Data supplied:

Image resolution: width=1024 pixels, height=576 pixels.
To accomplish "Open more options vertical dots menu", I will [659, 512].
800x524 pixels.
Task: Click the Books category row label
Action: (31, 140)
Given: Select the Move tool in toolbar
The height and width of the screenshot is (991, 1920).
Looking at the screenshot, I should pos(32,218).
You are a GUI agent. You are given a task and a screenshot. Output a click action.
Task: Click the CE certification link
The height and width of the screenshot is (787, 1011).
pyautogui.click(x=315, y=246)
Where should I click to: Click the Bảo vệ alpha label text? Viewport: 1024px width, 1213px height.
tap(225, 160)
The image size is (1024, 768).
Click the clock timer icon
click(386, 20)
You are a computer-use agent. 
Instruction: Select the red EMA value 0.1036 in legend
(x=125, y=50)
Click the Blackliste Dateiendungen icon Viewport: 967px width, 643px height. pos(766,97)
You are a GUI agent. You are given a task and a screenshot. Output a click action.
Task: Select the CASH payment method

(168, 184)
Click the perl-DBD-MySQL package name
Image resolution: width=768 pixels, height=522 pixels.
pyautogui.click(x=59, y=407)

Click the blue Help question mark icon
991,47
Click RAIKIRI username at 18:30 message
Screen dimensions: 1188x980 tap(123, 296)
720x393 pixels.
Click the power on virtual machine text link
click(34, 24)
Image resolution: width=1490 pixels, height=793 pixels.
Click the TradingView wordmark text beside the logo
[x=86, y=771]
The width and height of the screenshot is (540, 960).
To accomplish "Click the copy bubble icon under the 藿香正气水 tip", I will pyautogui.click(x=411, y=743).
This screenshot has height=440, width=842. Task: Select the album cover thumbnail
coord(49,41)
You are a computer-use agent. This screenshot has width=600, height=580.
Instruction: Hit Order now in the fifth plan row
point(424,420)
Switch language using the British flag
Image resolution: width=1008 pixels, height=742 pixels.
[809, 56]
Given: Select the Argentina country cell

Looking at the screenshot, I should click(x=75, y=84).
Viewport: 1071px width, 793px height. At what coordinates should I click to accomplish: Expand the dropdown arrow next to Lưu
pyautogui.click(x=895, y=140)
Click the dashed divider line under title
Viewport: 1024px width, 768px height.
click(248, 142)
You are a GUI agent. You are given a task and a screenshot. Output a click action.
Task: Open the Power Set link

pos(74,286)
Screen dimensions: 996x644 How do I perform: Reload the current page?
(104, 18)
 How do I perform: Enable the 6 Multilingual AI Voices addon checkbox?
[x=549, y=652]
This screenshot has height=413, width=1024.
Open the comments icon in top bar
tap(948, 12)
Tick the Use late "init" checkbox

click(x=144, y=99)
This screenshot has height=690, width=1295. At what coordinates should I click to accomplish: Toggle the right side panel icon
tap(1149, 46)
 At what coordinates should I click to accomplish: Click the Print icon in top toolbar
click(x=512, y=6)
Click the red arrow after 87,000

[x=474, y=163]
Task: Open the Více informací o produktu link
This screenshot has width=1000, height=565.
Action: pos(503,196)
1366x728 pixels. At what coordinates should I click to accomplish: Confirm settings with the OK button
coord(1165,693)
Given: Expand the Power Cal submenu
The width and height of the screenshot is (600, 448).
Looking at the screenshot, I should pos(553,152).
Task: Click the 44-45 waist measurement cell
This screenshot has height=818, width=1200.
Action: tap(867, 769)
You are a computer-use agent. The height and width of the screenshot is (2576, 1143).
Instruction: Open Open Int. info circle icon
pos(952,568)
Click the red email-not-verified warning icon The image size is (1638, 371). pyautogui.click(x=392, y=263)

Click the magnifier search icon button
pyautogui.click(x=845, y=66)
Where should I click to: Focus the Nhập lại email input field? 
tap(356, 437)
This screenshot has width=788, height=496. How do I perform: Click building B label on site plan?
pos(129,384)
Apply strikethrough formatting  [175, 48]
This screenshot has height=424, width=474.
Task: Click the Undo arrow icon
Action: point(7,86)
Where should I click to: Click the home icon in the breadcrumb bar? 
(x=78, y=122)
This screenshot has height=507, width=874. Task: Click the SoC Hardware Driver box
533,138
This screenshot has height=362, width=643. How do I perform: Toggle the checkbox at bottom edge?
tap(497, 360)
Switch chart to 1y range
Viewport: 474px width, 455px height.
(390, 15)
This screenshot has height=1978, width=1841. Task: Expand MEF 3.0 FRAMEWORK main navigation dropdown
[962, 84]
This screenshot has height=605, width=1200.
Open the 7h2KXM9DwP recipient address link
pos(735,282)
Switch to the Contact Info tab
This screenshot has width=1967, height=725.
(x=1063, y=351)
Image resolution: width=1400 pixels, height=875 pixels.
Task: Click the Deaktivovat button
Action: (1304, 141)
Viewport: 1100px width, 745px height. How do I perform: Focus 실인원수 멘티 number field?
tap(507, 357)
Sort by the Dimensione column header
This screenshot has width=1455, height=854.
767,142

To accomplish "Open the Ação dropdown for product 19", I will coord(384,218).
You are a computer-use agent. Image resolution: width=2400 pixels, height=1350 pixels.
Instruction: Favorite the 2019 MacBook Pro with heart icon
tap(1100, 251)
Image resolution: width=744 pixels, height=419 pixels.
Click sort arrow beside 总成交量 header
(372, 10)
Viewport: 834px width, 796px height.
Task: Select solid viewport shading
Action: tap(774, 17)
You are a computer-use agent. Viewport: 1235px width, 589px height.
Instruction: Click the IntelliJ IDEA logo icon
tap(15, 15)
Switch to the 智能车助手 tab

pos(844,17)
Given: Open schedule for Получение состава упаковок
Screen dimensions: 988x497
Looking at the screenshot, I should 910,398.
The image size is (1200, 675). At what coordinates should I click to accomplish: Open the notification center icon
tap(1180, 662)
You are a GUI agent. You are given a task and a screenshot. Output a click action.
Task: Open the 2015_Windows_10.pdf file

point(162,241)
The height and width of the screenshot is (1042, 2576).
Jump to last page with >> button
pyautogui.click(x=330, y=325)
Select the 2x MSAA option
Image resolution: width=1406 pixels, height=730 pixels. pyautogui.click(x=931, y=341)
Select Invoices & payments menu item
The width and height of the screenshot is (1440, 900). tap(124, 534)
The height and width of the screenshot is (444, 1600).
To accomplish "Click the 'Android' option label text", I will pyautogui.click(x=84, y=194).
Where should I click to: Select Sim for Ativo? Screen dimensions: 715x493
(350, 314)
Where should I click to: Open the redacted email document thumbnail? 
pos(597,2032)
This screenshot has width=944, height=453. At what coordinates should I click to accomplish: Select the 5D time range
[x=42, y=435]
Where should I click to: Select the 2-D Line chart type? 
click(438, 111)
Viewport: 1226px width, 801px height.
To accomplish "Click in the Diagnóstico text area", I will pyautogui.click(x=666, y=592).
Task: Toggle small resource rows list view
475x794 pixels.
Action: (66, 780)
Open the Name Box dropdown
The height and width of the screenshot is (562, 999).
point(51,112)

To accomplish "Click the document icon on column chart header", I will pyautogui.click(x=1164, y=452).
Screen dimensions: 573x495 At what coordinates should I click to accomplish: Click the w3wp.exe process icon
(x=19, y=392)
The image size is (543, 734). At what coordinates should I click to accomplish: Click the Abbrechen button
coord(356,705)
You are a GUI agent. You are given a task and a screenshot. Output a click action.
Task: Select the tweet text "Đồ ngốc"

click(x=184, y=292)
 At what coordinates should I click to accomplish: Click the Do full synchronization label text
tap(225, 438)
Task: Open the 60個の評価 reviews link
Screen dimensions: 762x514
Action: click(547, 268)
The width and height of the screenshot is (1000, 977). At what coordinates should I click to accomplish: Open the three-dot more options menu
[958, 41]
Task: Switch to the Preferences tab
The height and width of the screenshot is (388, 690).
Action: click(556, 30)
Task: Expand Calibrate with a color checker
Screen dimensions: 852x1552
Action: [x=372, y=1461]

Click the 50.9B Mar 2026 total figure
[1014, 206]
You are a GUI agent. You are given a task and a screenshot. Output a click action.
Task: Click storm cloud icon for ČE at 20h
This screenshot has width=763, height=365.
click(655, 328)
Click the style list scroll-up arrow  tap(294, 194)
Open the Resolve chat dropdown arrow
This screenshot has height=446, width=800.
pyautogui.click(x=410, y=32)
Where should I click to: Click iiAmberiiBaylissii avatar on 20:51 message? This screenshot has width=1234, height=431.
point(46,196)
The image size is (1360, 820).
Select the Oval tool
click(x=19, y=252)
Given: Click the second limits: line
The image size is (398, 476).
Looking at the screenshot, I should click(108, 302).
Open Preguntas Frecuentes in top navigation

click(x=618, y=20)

Exercise aim:
Give the number of lines that contain "column" in the material above, with no other text.

Task response:
2